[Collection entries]
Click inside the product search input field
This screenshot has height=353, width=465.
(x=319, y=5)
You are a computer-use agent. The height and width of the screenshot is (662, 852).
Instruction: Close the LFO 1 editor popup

- Your task -
Print only these lines, exactly: the one containing "You are a computer-use" and all after it to the end of the entries.

- Exercise result -
You are a computer-use agent. The height and width of the screenshot is (662, 852).
Instruction: Close the LFO 1 editor popup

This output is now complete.